En el primer contacto directo prevalecieron las “buenas intenciones” y la promesa de encontrarse “lo antes posible” para discutir sobre las “relaciones bilaterales y de cuestiones de interés común”. Trump además habría agregado que los “Estados Unidos y China pueden llegar a concluir una cooperación que sea de beneficio recíproco”.

Si bien, pesan la incertidumbres sobre los pasos que deberá realizar en política exterior el nuevo inquilino de la Casa Blanca después de años de intervención en Asia de parte de Barack Obama.
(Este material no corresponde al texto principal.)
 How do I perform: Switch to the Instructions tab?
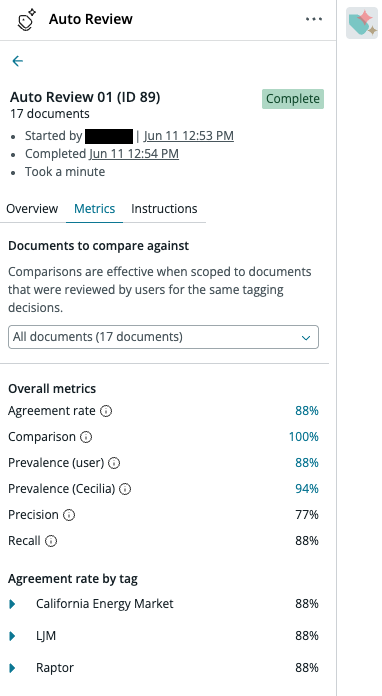coord(164,209)
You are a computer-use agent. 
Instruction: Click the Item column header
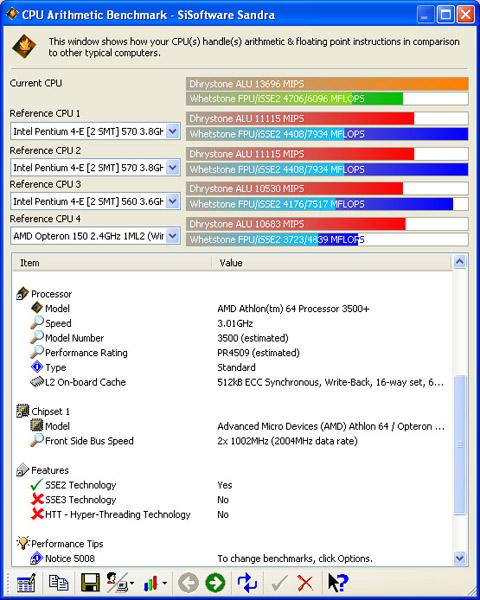tap(112, 263)
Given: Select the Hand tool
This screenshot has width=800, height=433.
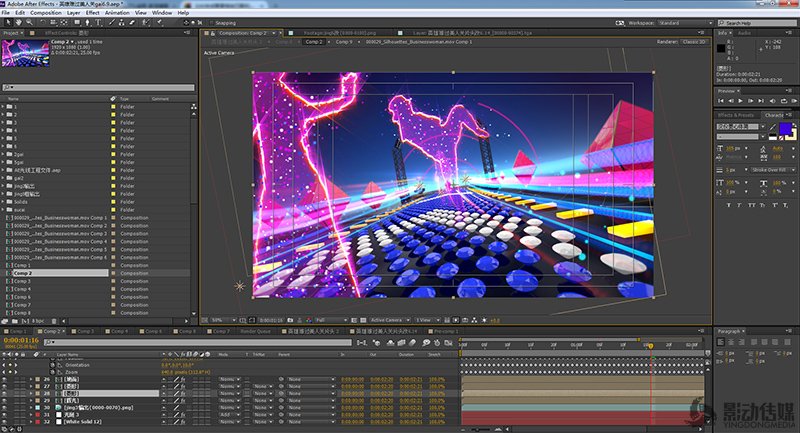Looking at the screenshot, I should click(x=18, y=21).
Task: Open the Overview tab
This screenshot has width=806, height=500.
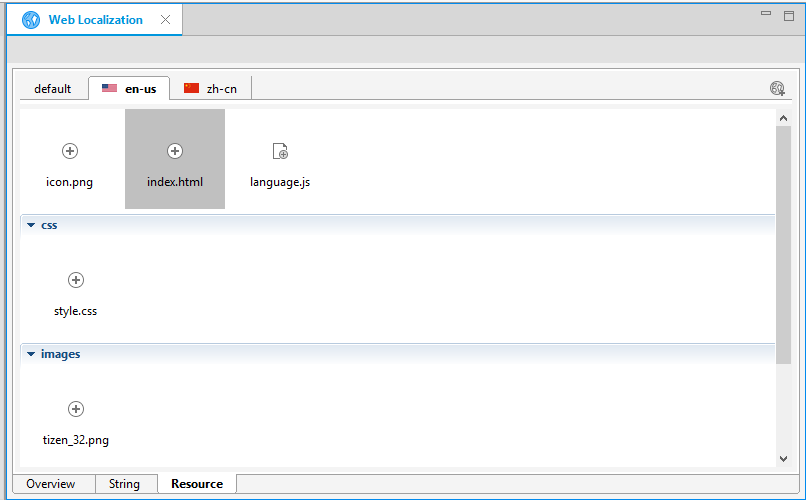Action: click(51, 484)
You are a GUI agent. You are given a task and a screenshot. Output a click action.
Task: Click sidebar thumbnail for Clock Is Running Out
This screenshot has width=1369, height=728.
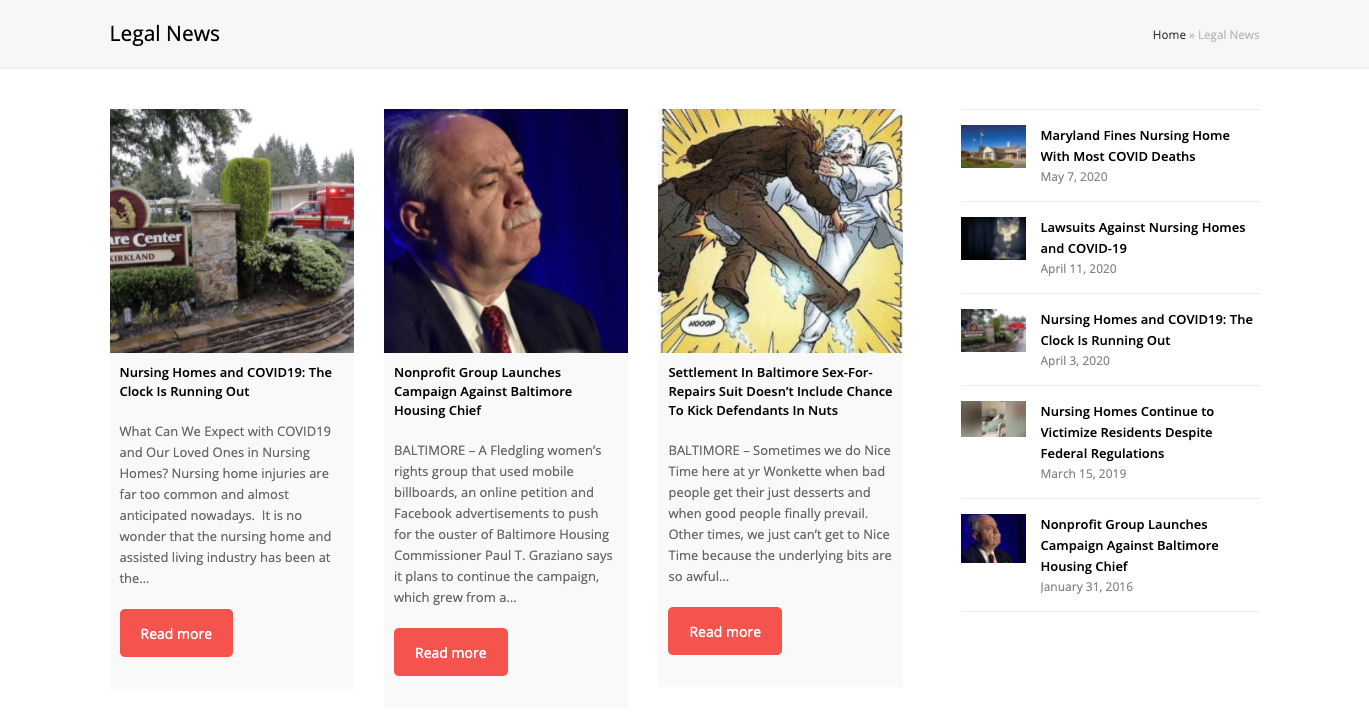pos(993,330)
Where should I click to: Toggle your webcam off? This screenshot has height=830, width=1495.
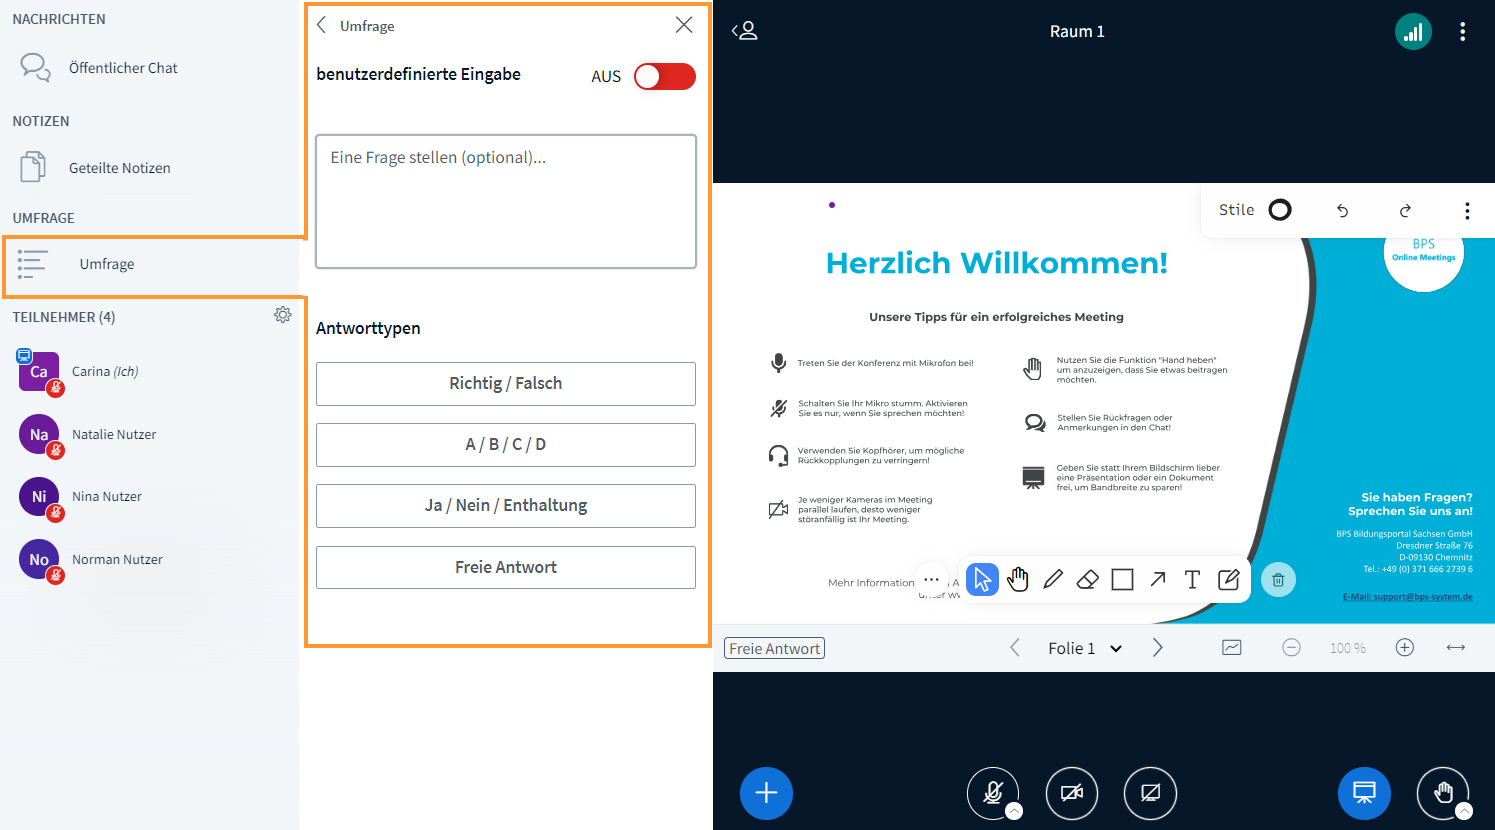tap(1071, 792)
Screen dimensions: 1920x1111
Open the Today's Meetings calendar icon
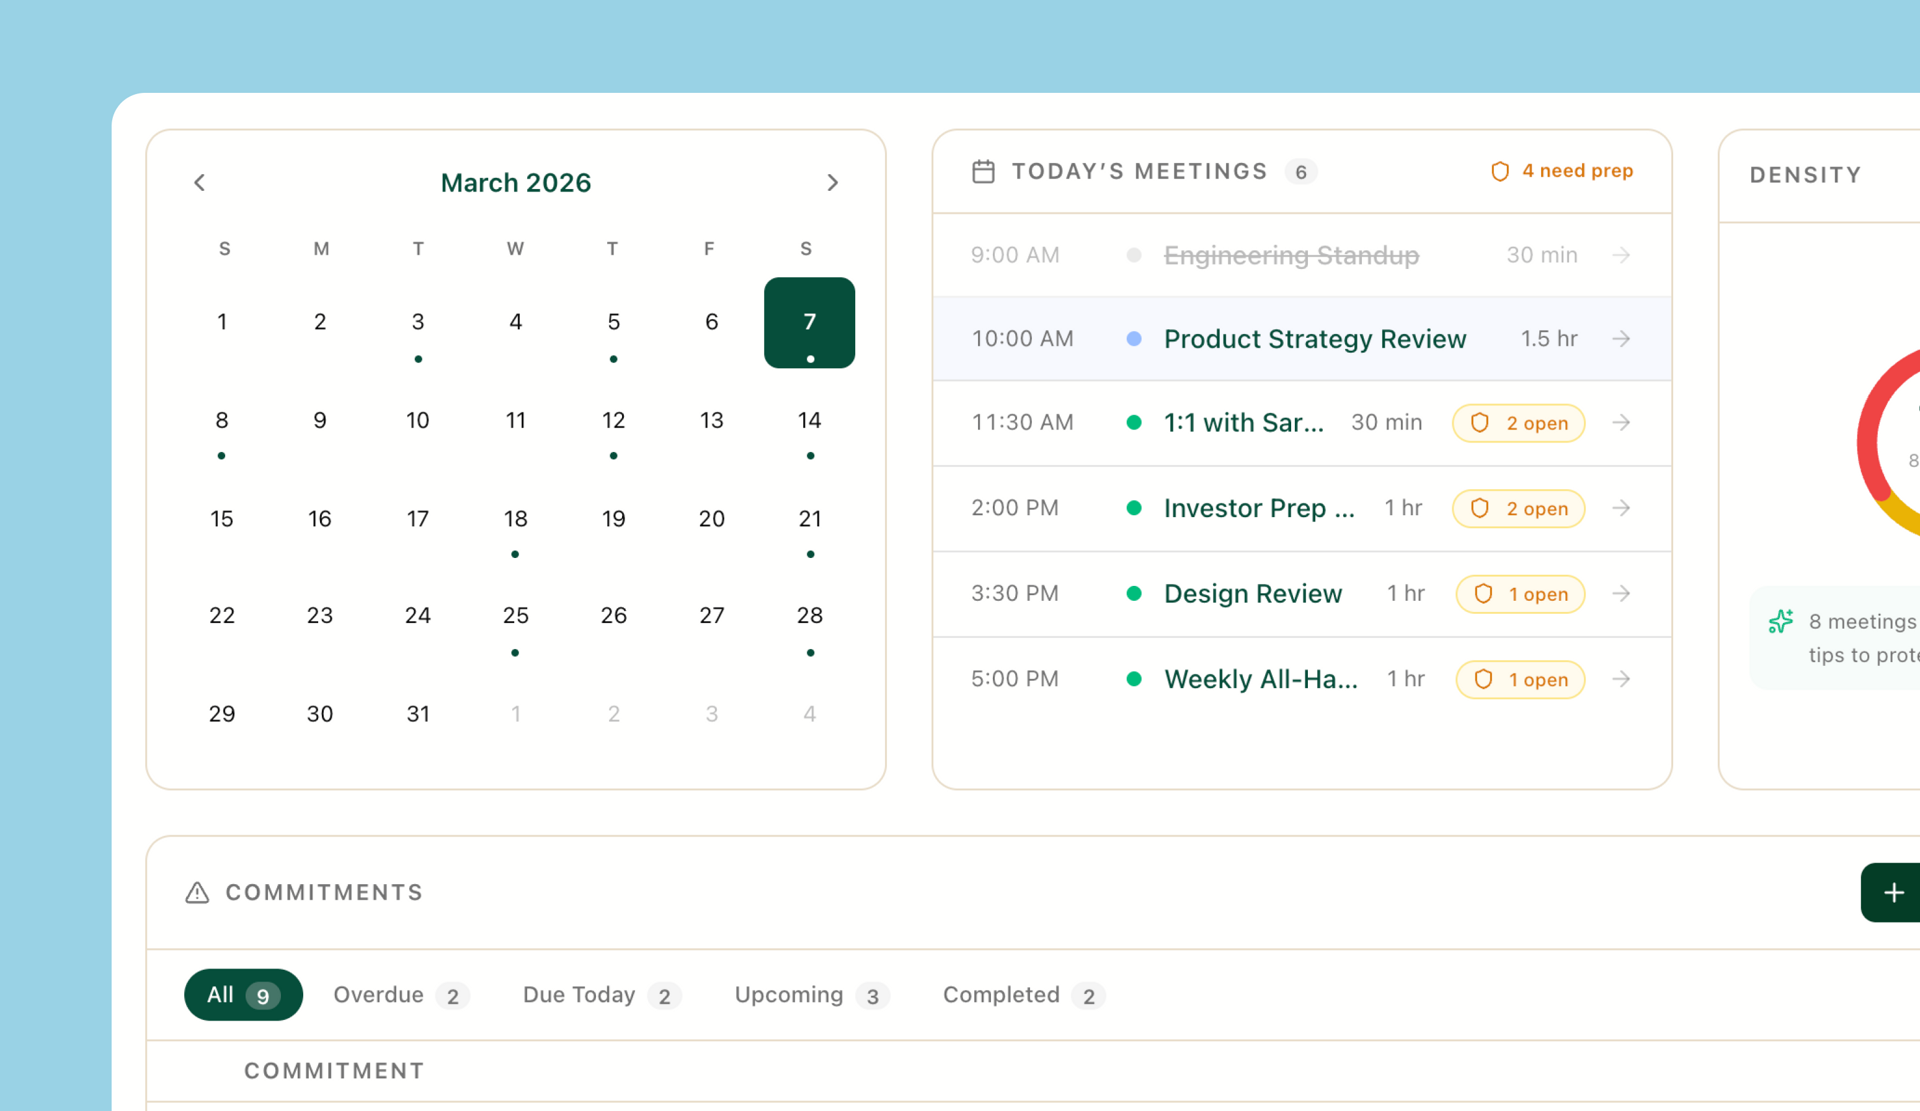[983, 171]
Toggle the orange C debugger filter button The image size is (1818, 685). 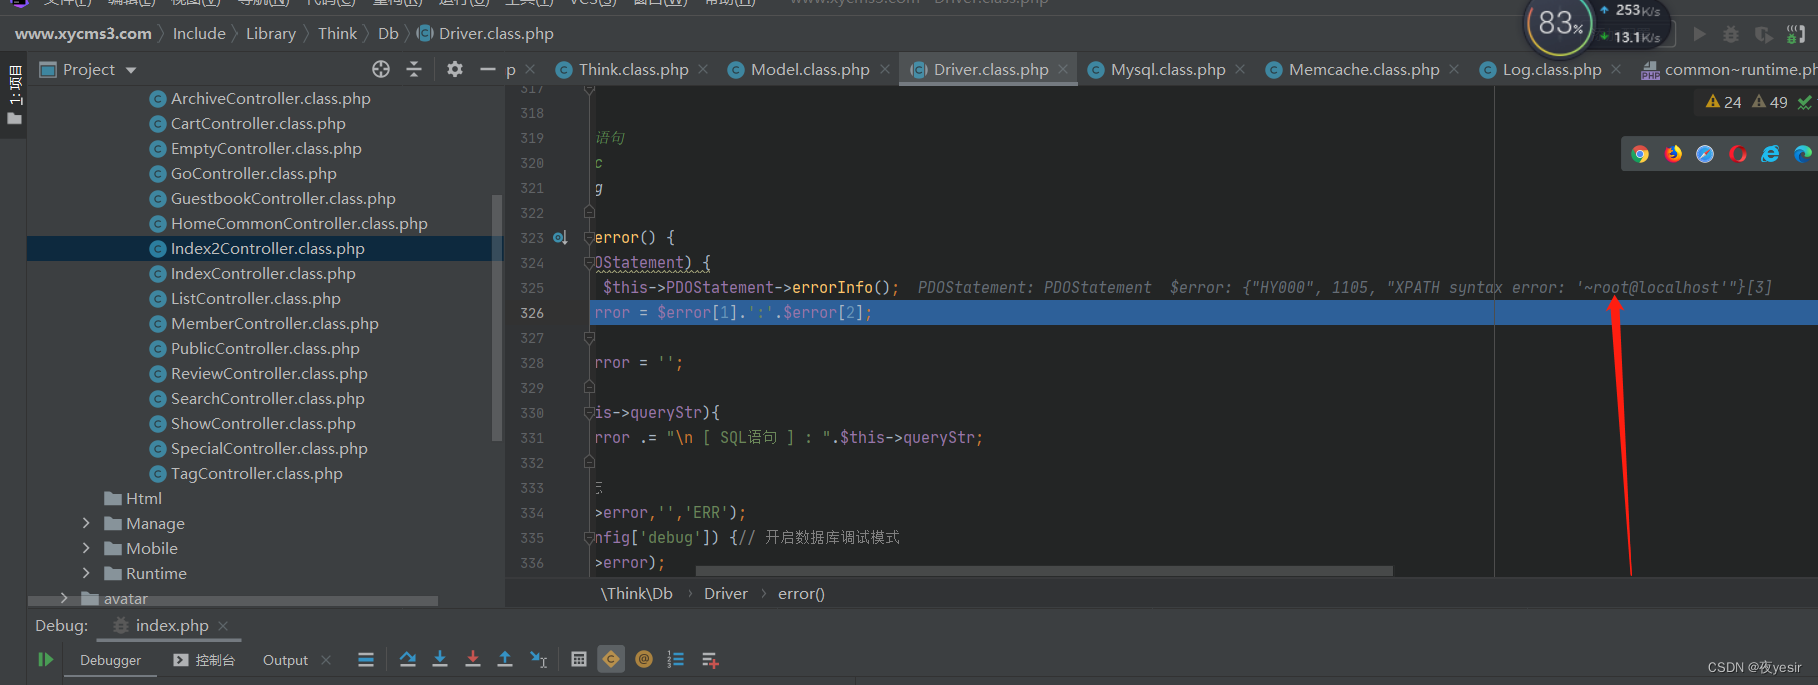coord(611,659)
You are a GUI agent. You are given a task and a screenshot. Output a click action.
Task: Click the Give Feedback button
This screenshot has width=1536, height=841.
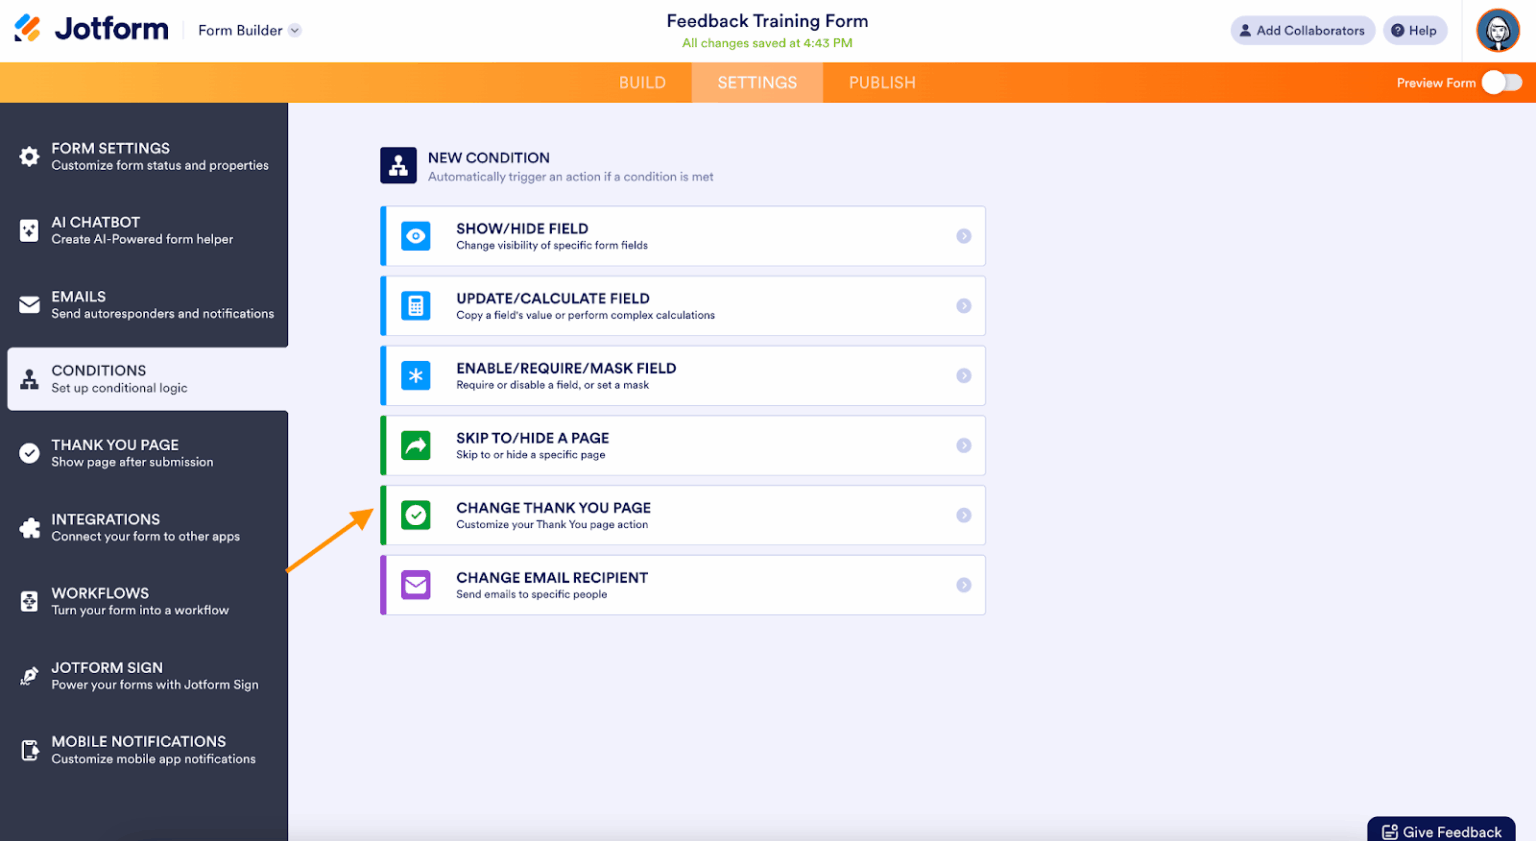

De hecho, el presidente saliente en estos años, reservó una atención particular al continente y a sus principales cuestiones irresueltas, entre las cuales la carpeta referida a los conflictos en el Mar Chino meridional.

Mientras tanto, no ayudan a delinear las relaciones entre las dos superpotencias si bien las dificultades que atraviesa Beijing en este último período: de las reformas internas a la deceleración de la economía, pasando por la nueva renovación en seno a la dirigencia del partido en programa para finales de 2017.

Analistas y expertos esperan las primeras decisiones de Trump sobre Asia-Pacífico y si China podrá sacar beneficio de un eventual desempeño estadounidense en la región. Por otro lado, en los años de presidencia, Obama se registró un cambio progresivo en las relaciones entre las dos potencias: de la promesa de amistad y colaboración durante el primer mandato, luego se asistió en los últimos cuatro años a una progresiva erosión en las relaciones y un aumento del enfrentamiento. El momento más importante en las relaciones entre China y Washington es la firma sobre el clima al margen de la Conferencia de París en el año 2015. Pero, también en este caso, existen grandes incógnitas sobre el futuro de las políticas en tema de energía y ambiente del neo-presidente Trump, ciertamente no es enemigo de los magnates del petróleo estadounidense.

La era Obama-Xi concluye entre grandes dudas e incertidumbres que pesan sobre toda la región del Pacífico y en juego existen también históricas alianzas, en un clima creciente de desconfianza y sospecha recíprocas.

Sin embargo, los observadores concuerdan en el considerar que serán las elecciones económicas las que determinarán las relaciones entre ambos países también en el futuro próximo. Si Trump insistirá en el promover políticas proteccionistas e impuestos aduanales sobre la manifactura china, podrían surgir pesadas repercusiones sobre toda en economía mundial.

Una guerra comercial podría causar daños “incalculables”. Si se considera que a China- que posee gran parte del débito exterior americano-no le faltan armas para responder y relanzar una contraofensiva. Para los expertos, los próximos meses servirán al neo inquilino de la Casa Blanca para evaluar las relaciones con Beijing y el impacto de las decisiones- proteccionistas o no- no sólo para la economía americana, sino sobre escala global.